Can you format the lines below as a numbered list, leaving out the blank ones?

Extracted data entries
"""

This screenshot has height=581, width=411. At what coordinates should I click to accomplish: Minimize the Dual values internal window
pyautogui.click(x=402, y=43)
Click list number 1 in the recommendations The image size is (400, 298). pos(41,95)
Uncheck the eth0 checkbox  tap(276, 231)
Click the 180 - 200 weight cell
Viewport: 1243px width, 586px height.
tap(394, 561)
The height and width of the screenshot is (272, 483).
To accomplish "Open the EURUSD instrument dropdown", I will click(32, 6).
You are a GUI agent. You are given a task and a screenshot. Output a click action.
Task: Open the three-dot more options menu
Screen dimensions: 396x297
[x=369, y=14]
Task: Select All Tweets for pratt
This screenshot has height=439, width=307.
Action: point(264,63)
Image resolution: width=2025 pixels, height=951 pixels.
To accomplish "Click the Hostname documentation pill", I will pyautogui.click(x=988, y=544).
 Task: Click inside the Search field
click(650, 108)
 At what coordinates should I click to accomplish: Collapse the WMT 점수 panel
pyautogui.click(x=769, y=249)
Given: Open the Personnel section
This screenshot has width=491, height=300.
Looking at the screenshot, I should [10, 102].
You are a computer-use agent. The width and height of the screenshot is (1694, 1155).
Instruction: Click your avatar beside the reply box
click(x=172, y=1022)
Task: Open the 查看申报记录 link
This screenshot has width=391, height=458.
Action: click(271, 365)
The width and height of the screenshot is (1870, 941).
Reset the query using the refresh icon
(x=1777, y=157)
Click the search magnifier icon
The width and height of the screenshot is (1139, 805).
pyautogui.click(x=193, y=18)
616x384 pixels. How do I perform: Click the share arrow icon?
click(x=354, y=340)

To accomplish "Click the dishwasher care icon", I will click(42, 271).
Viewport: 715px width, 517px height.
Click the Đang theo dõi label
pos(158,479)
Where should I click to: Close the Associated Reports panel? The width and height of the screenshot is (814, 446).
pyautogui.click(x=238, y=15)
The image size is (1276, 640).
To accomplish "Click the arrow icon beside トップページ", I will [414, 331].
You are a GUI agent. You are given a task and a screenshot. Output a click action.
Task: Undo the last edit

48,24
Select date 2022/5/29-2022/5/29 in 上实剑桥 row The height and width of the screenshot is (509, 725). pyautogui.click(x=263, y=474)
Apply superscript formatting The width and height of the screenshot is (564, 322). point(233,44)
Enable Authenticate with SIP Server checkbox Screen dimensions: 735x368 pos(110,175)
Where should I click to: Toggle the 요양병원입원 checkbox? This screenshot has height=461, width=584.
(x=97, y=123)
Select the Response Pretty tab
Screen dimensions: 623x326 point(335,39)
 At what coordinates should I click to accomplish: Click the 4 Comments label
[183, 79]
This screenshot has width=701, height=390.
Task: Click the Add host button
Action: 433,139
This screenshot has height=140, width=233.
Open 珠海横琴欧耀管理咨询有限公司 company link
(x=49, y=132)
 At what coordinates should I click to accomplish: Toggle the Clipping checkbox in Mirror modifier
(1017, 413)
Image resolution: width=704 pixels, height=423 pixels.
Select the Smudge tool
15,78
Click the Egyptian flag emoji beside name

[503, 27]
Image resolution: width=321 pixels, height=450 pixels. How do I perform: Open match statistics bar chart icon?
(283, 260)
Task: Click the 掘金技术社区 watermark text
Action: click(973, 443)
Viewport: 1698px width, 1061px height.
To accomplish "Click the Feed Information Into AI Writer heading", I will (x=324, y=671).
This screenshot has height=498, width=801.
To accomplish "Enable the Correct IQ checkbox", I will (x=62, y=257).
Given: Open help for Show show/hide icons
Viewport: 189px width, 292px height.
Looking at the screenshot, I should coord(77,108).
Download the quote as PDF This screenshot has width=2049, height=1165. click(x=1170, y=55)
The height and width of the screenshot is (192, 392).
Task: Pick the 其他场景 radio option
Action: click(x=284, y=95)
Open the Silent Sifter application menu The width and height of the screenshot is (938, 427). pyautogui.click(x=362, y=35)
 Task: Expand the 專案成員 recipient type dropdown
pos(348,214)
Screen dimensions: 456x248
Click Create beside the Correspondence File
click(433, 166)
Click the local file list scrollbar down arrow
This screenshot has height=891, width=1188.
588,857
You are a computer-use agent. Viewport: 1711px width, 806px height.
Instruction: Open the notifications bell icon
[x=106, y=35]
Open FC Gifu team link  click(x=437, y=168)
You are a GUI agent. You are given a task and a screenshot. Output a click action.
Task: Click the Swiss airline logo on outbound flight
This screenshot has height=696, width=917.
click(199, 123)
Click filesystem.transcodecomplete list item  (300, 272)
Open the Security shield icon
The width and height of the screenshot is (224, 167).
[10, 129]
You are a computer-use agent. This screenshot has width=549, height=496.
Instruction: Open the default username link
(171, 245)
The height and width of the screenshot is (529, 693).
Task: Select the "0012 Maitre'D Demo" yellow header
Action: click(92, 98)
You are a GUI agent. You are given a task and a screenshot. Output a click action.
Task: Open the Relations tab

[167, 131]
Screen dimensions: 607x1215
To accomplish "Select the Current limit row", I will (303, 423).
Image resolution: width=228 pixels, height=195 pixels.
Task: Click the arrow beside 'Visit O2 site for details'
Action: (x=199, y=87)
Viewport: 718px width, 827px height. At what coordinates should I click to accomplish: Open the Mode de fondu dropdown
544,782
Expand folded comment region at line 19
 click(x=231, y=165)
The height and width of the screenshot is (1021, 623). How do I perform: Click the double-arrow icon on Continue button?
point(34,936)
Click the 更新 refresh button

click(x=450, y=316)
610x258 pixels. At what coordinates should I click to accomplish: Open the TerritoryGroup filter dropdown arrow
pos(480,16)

"""

> **SOLVED PROBLEM**
1. This screenshot has height=581, width=411. At what coordinates should I click to accomplish: Minimize the Dual values internal window
2. pyautogui.click(x=402, y=43)
3. Click list number 1 in the recommendations The image size is (400, 298). pos(41,95)
4. Uncheck the eth0 checkbox  tap(276, 231)
5. Click the 180 - 200 weight cell
6. Viewport: 1243px width, 586px height.
7. tap(394, 561)
8. The height and width of the screenshot is (272, 483).
9. To accomplish "Open the EURUSD instrument dropdown", I will click(32, 6).
10. You are a GUI agent. You are given a task and a screenshot. Output a click action.
11. Task: Open the three-dot more options menu
12. Screen dimensions: 396x297
13. [x=369, y=14]
14. Task: Select All Tweets for pratt
15. This screenshot has height=439, width=307.
16. Action: point(264,63)
17. Image resolution: width=2025 pixels, height=951 pixels.
18. To accomplish "Click the Hostname documentation pill", I will pyautogui.click(x=988, y=544).
19.  Task: Click inside the Search field
20. click(650, 108)
21.  At what coordinates should I click to accomplish: Collapse the WMT 점수 panel
22. pyautogui.click(x=769, y=249)
23. Given: Open the Personnel section
24. This screenshot has width=491, height=300.
25. Looking at the screenshot, I should [10, 102].
26. You are a computer-use agent. The width and height of the screenshot is (1694, 1155).
27. Instruction: Click your avatar beside the reply box
28. click(x=172, y=1022)
29. Task: Open the 查看申报记录 link
30. This screenshot has width=391, height=458.
31. Action: click(271, 365)
32. The width and height of the screenshot is (1870, 941).
33. Reset the query using the refresh icon
34. (x=1777, y=157)
35. Click the search magnifier icon
36. The width and height of the screenshot is (1139, 805).
37. pyautogui.click(x=193, y=18)
38. 616x384 pixels. How do I perform: Click the share arrow icon?
39. click(x=354, y=340)
40. To accomplish "Click the dishwasher care icon", I will click(42, 271).
41. Viewport: 715px width, 517px height.
42. Click the Đang theo dõi label
43. pos(158,479)
44. Where should I click to: Close the Associated Reports panel? The width and height of the screenshot is (814, 446).
45. pyautogui.click(x=238, y=15)
46. The image size is (1276, 640).
47. To accomplish "Click the arrow icon beside トップページ", I will [414, 331].
48. You are a GUI agent. You are given a task and a screenshot. Output a click action.
49. Task: Undo the last edit
50. 48,24
51. Select date 2022/5/29-2022/5/29 in 上实剑桥 row The height and width of the screenshot is (509, 725). pyautogui.click(x=263, y=474)
52. Apply superscript formatting The width and height of the screenshot is (564, 322). point(233,44)
53. Enable Authenticate with SIP Server checkbox Screen dimensions: 735x368 pos(110,175)
54. Where should I click to: Toggle the 요양병원입원 checkbox? This screenshot has height=461, width=584.
55. (x=97, y=123)
56. Select the Response Pretty tab
57. Screen dimensions: 623x326 point(335,39)
58.  At what coordinates should I click to accomplish: Click the 4 Comments label
59. [183, 79]
60. This screenshot has width=701, height=390.
61. Task: Click the Add host button
62. Action: 433,139
63. This screenshot has height=140, width=233.
64. Open 珠海横琴欧耀管理咨询有限公司 company link
65. (x=49, y=132)
66.  At what coordinates should I click to accomplish: Toggle the Clipping checkbox in Mirror modifier
67. (1017, 413)
68. Image resolution: width=704 pixels, height=423 pixels.
69. Select the Smudge tool
70. 15,78
71. Click the Egyptian flag emoji beside name
72. [503, 27]
73. Image resolution: width=321 pixels, height=450 pixels. How do I perform: Open match statistics bar chart icon?
74. (283, 260)
75. Task: Click the 掘金技术社区 watermark text
76. Action: click(973, 443)
77. Viewport: 1698px width, 1061px height.
78. To accomplish "Click the Feed Information Into AI Writer heading", I will (x=324, y=671).
79. This screenshot has height=498, width=801.
80. To accomplish "Enable the Correct IQ checkbox", I will (x=62, y=257).
81. Given: Open help for Show show/hide icons
82. Viewport: 189px width, 292px height.
83. Looking at the screenshot, I should coord(77,108).
84. Download the quote as PDF This screenshot has width=2049, height=1165. click(x=1170, y=55)
85. The height and width of the screenshot is (192, 392).
86. Task: Pick the 其他场景 radio option
87. Action: click(x=284, y=95)
88. Open the Silent Sifter application menu The width and height of the screenshot is (938, 427). pyautogui.click(x=362, y=35)
89.  Task: Expand the 專案成員 recipient type dropdown
90. pos(348,214)
91. Screen dimensions: 456x248
92. Click Create beside the Correspondence File
93. click(433, 166)
94. Click the local file list scrollbar down arrow
95. This screenshot has height=891, width=1188.
96. 588,857
97. You are a computer-use agent. Viewport: 1711px width, 806px height.
98. Instruction: Open the notifications bell icon
99. [x=106, y=35]
100. Open FC Gifu team link  click(x=437, y=168)
101. You are a GUI agent. You are given a task and a screenshot. Output a click action.
102. Task: Click the Swiss airline logo on outbound flight
103. This screenshot has height=696, width=917.
104. click(199, 123)
105. Click filesystem.transcodecomplete list item  (300, 272)
106. Open the Security shield icon
107. The width and height of the screenshot is (224, 167).
108. [10, 129]
109. You are a computer-use agent. This screenshot has width=549, height=496.
110. Instruction: Open the default username link
111. (171, 245)
112. The height and width of the screenshot is (529, 693).
113. Task: Select the "0012 Maitre'D Demo" yellow header
114. Action: click(92, 98)
115. You are a GUI agent. You are given a task and a screenshot. Output a click action.
116. Task: Open the Relations tab
117. [167, 131]
118. Screen dimensions: 607x1215
119. To accomplish "Select the Current limit row", I will (303, 423).
120. Image resolution: width=228 pixels, height=195 pixels.
121. Task: Click the arrow beside 'Visit O2 site for details'
122. Action: (x=199, y=87)
123. Viewport: 718px width, 827px height. At what coordinates should I click to accomplish: Open the Mode de fondu dropdown
124. 544,782
125. Expand folded comment region at line 19
126.  click(x=231, y=165)
127. The height and width of the screenshot is (1021, 623). How do I perform: Click the double-arrow icon on Continue button?
128. point(34,936)
129. Click the 更新 refresh button
130. click(x=450, y=316)
131. 610x258 pixels. At what coordinates should I click to accomplish: Open the TerritoryGroup filter dropdown arrow
132. pos(480,16)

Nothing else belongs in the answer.